Reexamination of properties of prophenoloxidase isolated from larval hemolymph of the silkworm Bombyx mori.

Prophenoloxidase in hemolymph of the silkworm (Bombyx mori) was purified by the method of Ashida (Ashida, M. (1971) Arch. Biochem. Biophys. 144, 749-762) with slight modifications to further increase the purity, and its properties were reinvestigated. The purified prophenoloxidase gave two discrete bands in isoelectric focusing-polyacrylamide gel electrophoresis (IEF-PAGE) (pI 4.95 and 4.98) and in native-polyacrylamide gel electrophoresis with 4.5% separating gel. Each band in IEF-PAGE was separated into two bands in sodium dodecyl sulfate-polyacrylamide gel electrophoresis (SDS-PAGE) with mobilities corresponding to 71.5- and 71-kDa polypeptides.

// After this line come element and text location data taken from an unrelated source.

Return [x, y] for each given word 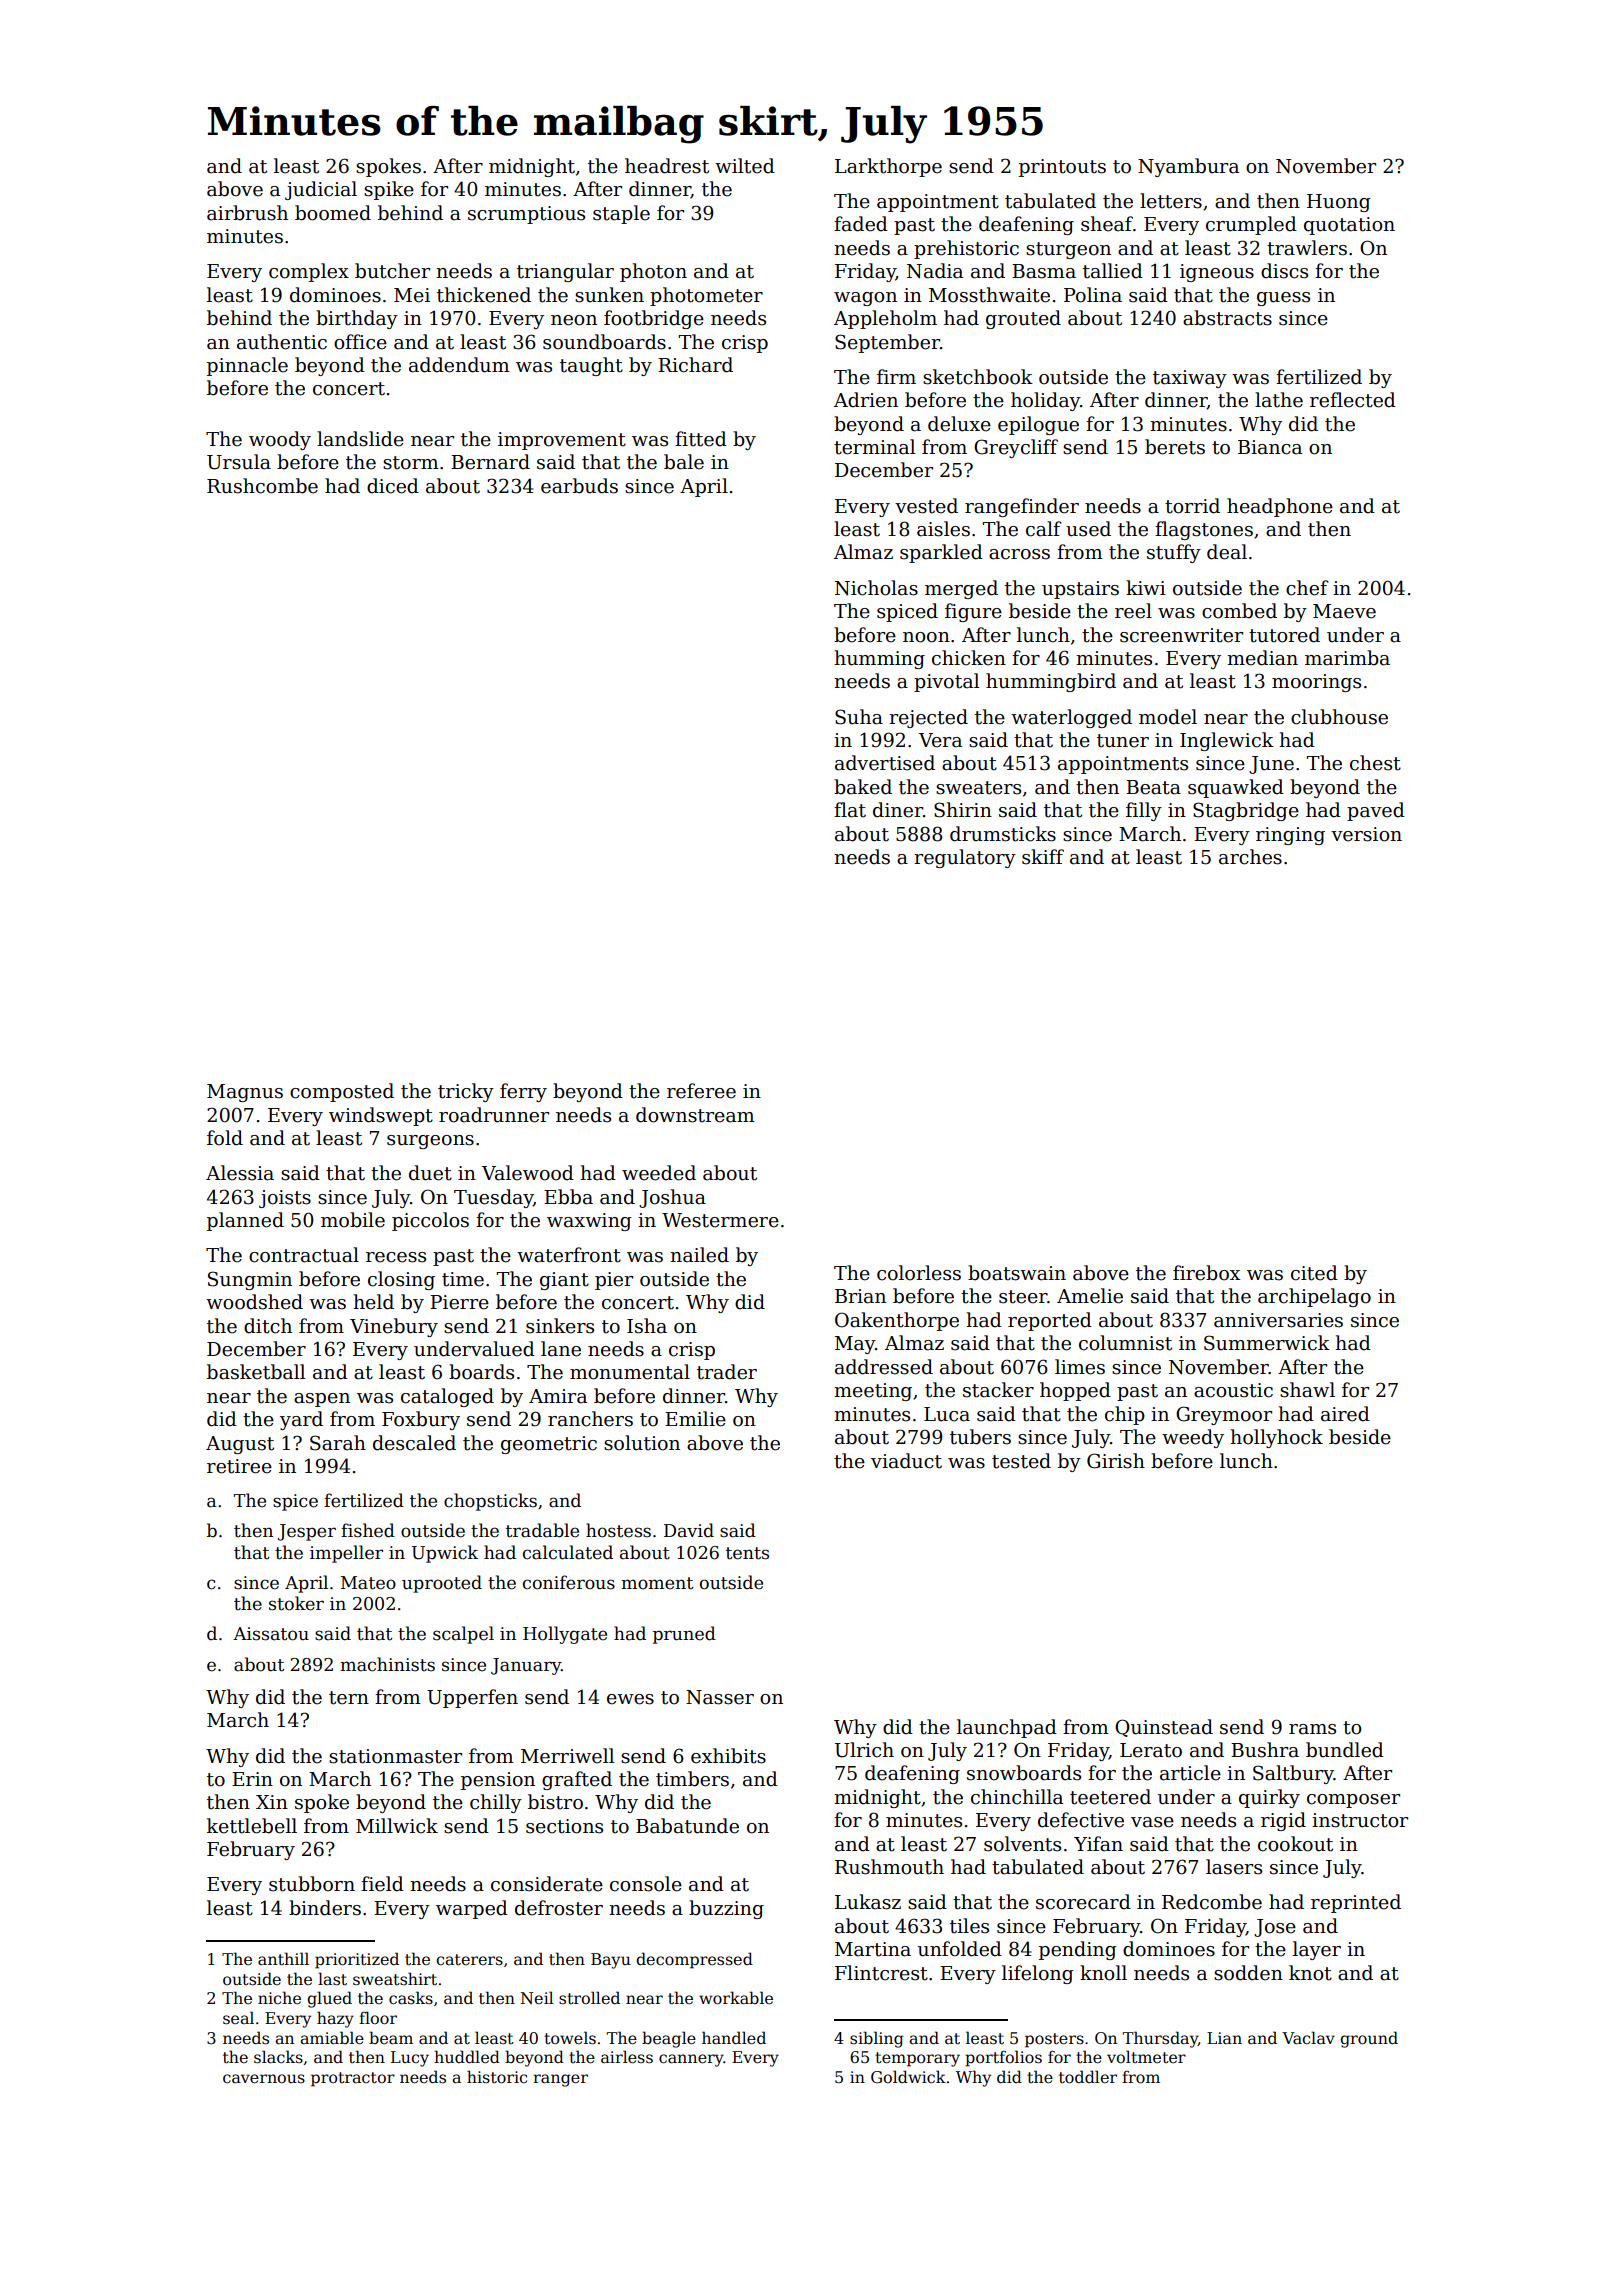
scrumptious [526, 215]
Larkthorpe [888, 167]
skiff [1043, 857]
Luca [947, 1414]
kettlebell [252, 1826]
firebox [1206, 1273]
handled [734, 2038]
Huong [1339, 203]
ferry [523, 1092]
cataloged [447, 1397]
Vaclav [1308, 2038]
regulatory [965, 858]
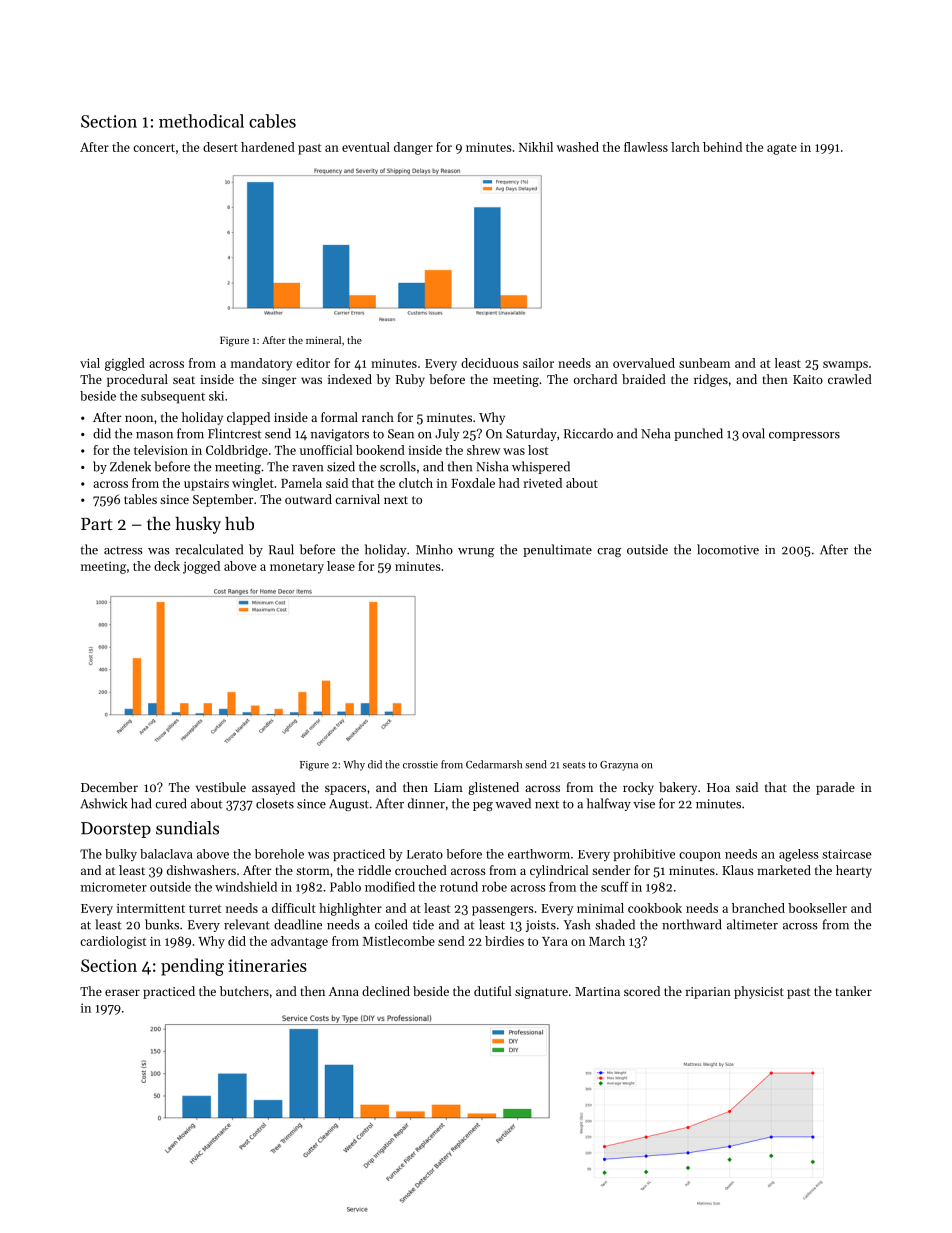 The image size is (952, 1233). Describe the element at coordinates (835, 788) in the image. I see `parade` at that location.
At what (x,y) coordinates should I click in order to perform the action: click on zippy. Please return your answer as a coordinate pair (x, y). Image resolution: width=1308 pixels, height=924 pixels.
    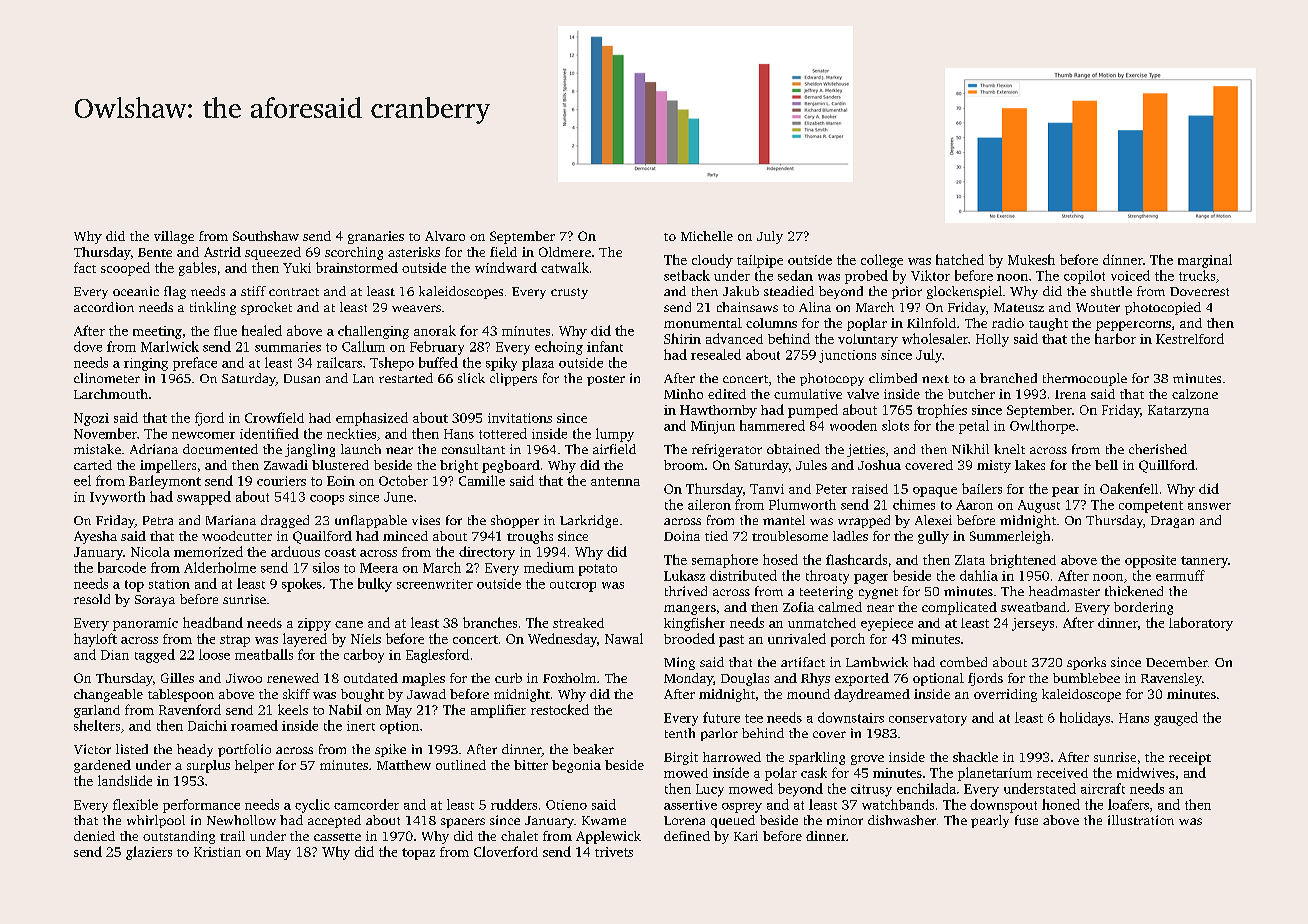
    Looking at the image, I should click on (314, 624).
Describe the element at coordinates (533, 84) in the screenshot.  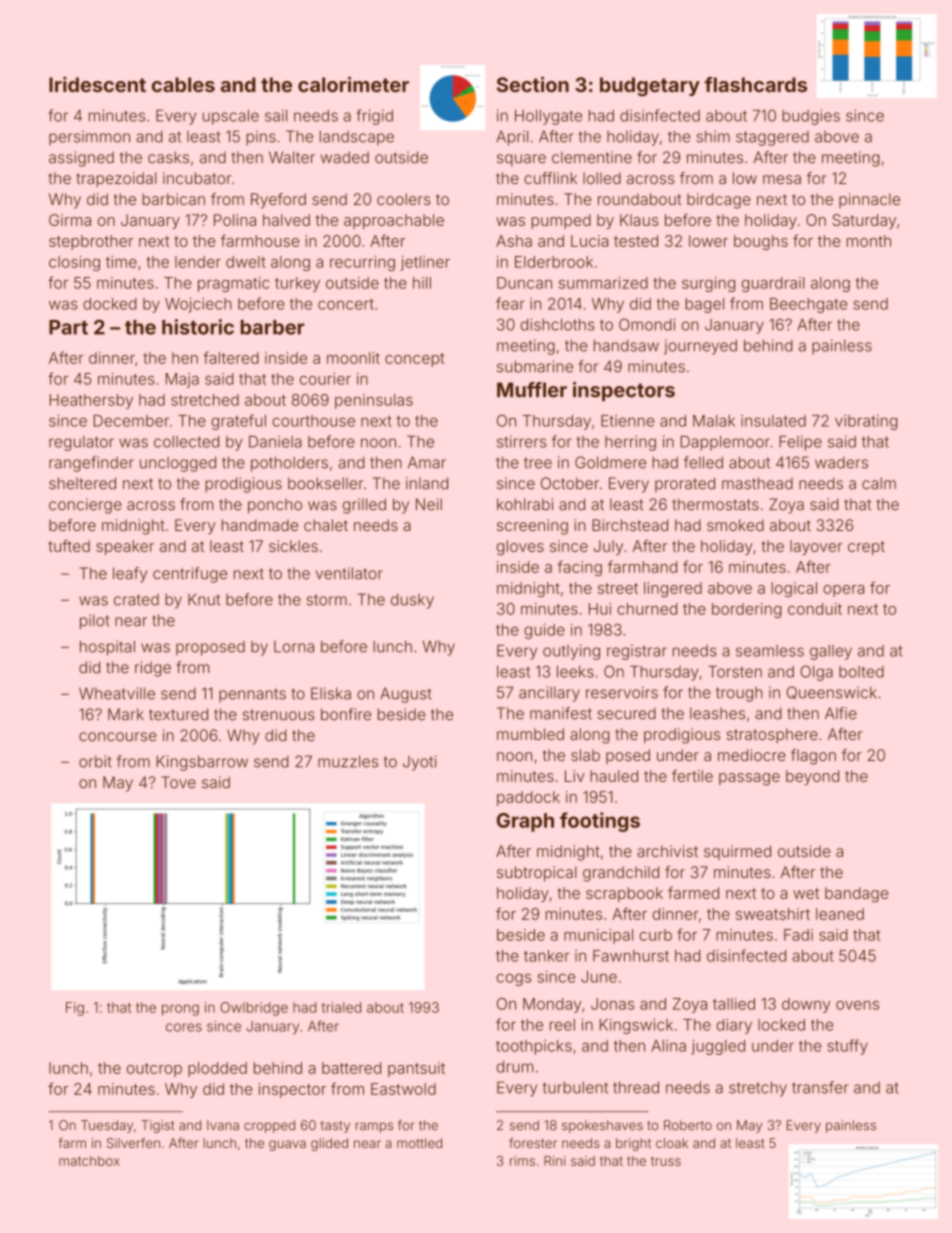
I see `Section` at that location.
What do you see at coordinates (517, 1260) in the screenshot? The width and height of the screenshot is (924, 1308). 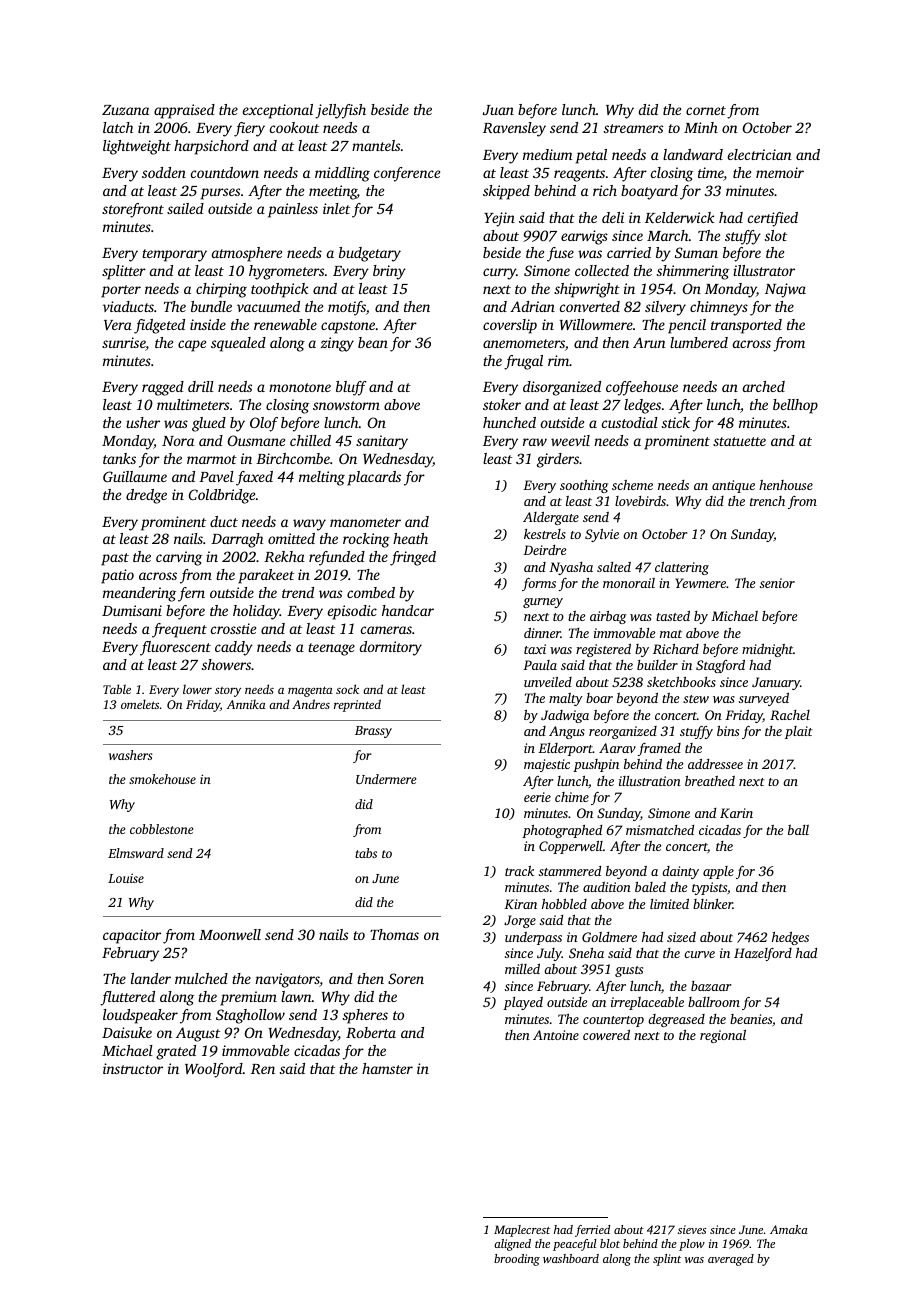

In HPLC on octadecyl column the prophenoloxidase preparation gave two well-separated symmetrical peaks (proPO polypeptide I and proPO polypeptide II). The molecular masses of the proPO polypeptides I and II were determined to be 71.5 and 71 kDa in SDS-PAGE and 78,880 and 81,105 Da by matrix-assisted laser desorption ionization mass spectrometry, respectively. Native prophenoloxidase was eluted at a position corresponding to 126-kDa protein in gel permeation chromatography. Amino acid compositions and peptide mappings of proPO polypeptides indicated that both polypeptides differ in their primary structures. These results are discussed in relation to the subunit structure, the presence of bicopper cluster, and the polymorphism of prophenoloxidase in silkworm hemolymph.